- [What to produce]:
Where the line containing "Given: Click the OK(O) button" appears below, start there and repeat each line exactly to the end. Leave the pictures out.

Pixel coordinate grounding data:
#####
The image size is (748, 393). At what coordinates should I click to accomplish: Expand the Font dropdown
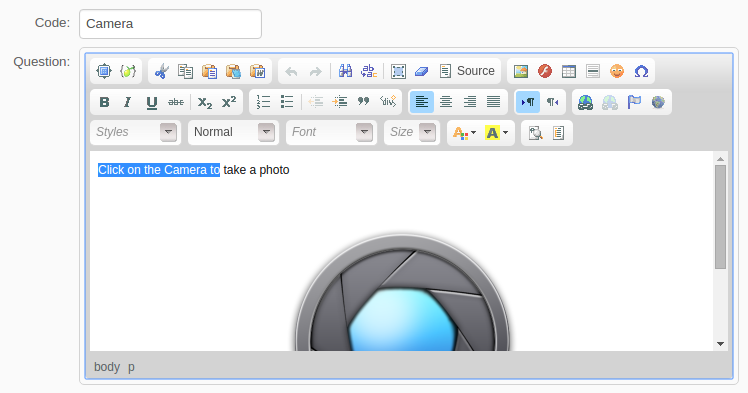331,132
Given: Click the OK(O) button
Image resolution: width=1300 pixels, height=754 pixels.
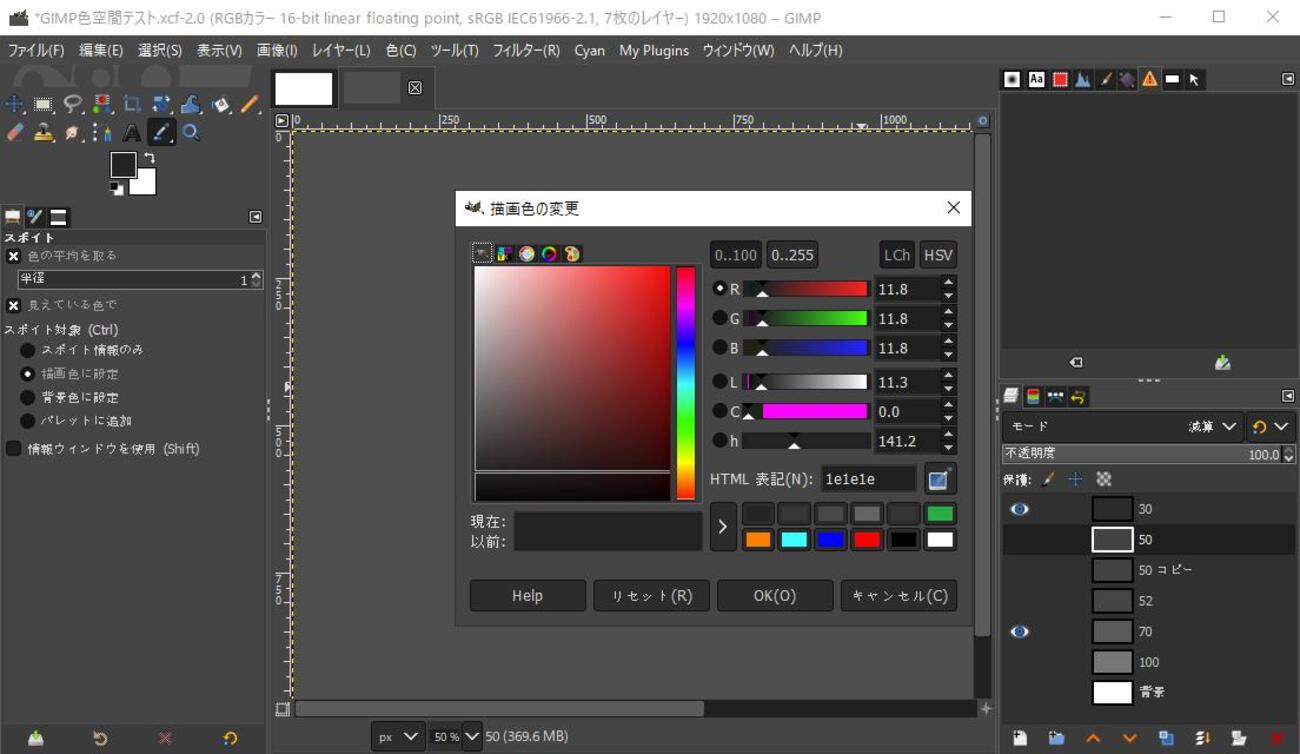Looking at the screenshot, I should (x=774, y=596).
#####
- [Result of the task]:
Given: Click the OK(O) button
Image resolution: width=1300 pixels, height=754 pixels.
Looking at the screenshot, I should (x=774, y=596).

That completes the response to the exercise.